SAN JOSE, Calif. A vote Friday (July 11) to confirm a proposal from the HomePlug Alliance and the Panasonic-led HD-PLC group for a powerline home networking standard failed to get the required number of backers. The two players have one more chance to get their proposal approved by the IEEE P1901 group in a vote that may come up at a meeting in Madrid in late September.
The 1901 effort has been stuck in a standoff since last fall when it initially picked the HomePlug/HD-PLC proposal. The proposal requires a physical layer (PHY) protocol which can recognize either group's products and prevent interference. It included an option for supporting both group's PHYs so that the networks can share data.
The proposal has been opposed by the Universal Powerline Association which backs the approach of chip maker Design of Systems on Silicon, S.A. A DS2 representative said the company wants a standard with a single PHY that would require all sides to design new chips. The HomePlug/HD-PLC approach would only require companies in those groups to make minor hardware or firmware alterations.
According to IEEE rules, if a second confirming vote on the HomePlug/HD-PLC proposal fails to get approval from 75 percent of the group's members, the 1901 group must re-start its efforts and re-examine any old or new proposals. HomePlug backers said the vote Friday was close and they will work hard to get consensus on their proposal.
It's unclear when the next vote will be held. The agenda for the next meeting in Madrid in September is not yet set, and the group has tabled votes at several past meetings for a variety of reasons.
Some observers said DS2 (Valencia, Spain) could try to pack the Madrid meeting with employees to weigh a vote in its favor. But a representative from the HomePlug Alliance said the slate of members who can vote has already been set.

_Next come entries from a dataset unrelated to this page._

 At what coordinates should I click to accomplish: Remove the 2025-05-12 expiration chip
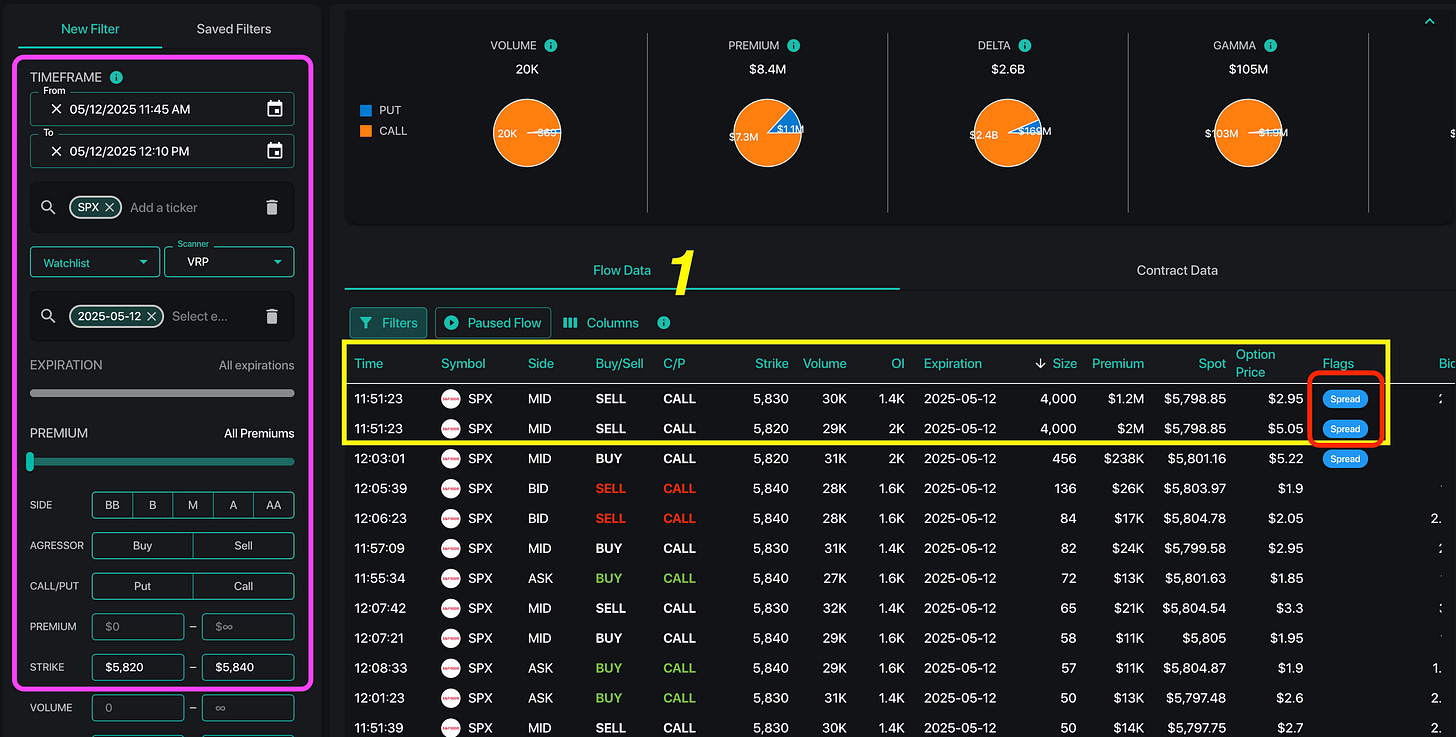point(151,316)
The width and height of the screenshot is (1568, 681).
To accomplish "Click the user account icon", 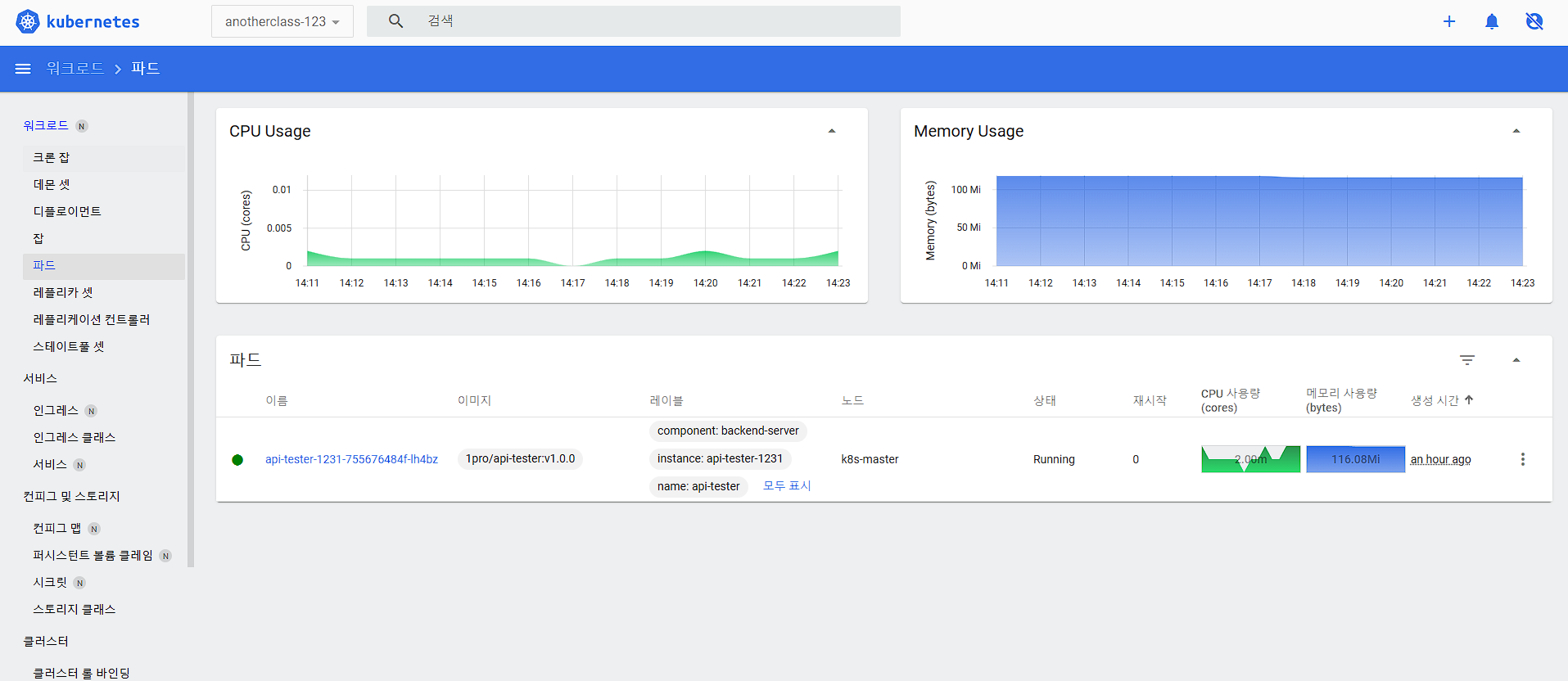I will coord(1534,21).
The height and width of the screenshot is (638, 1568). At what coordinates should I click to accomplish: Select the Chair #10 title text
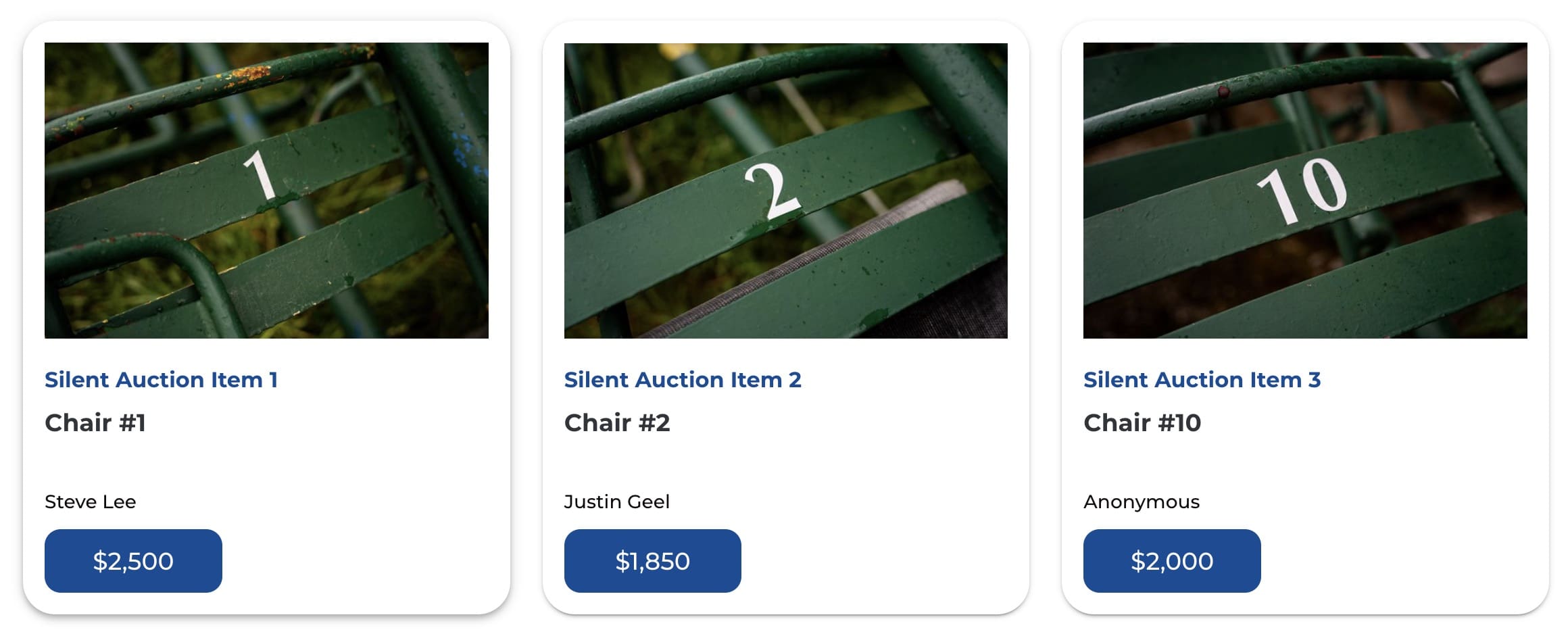click(x=1142, y=423)
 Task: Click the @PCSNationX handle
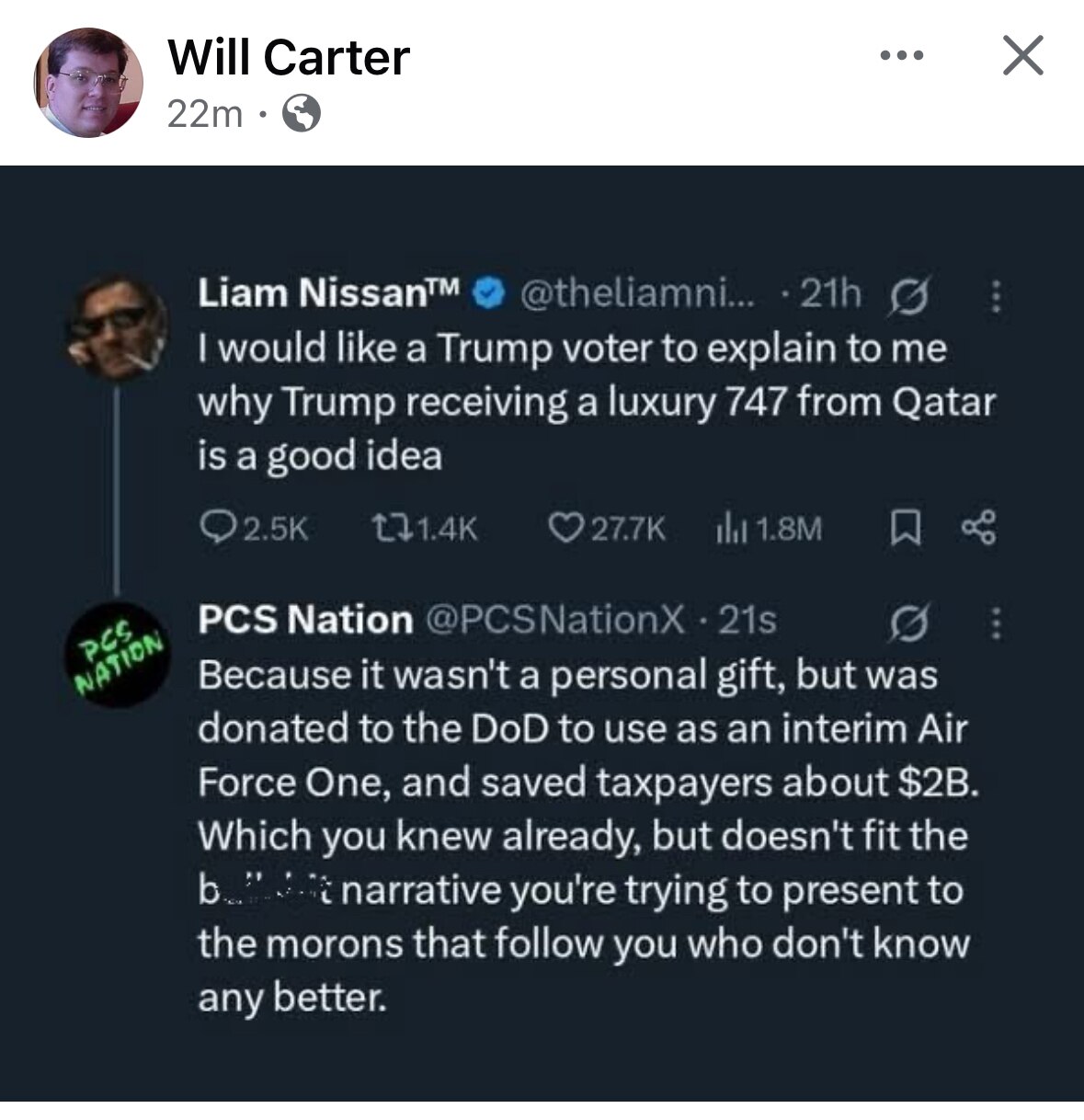click(555, 621)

Meanwhile, competing groups are moving forward with their own technologies. A representative from Comcast said the HomePlug group hopes to have products for a next-generation of its HomePlug AV spec out in about 18 months. It will support the approach detailed in its proposal to the 1901 group and take into account work-in-progress on the overarching home network standard at the ITU called G.hn, he said.
For its part, DS2 has already demonstrated its next generation technology, a version that delivers as much as 400 Mbits/s at the PHY layer. DS2 has also expressed strong support for G.hn.
Even though G.hn is seen as the ultimate goal for a wired home networking standard, the 1901 effort is still important, said Paul Liao, chief technology officer for Panasonic, speaking in an interview in July. One source said carriers are holding off deploying powerline networks until a standard for them is set.
The 1901 group aims to deliver a suite of standards. Besides the in-home networking spec currently being debated, it is also considering access and coexistence standards. Proposals in those areas also failed to win a majority following the failed vote on the in-home network spec.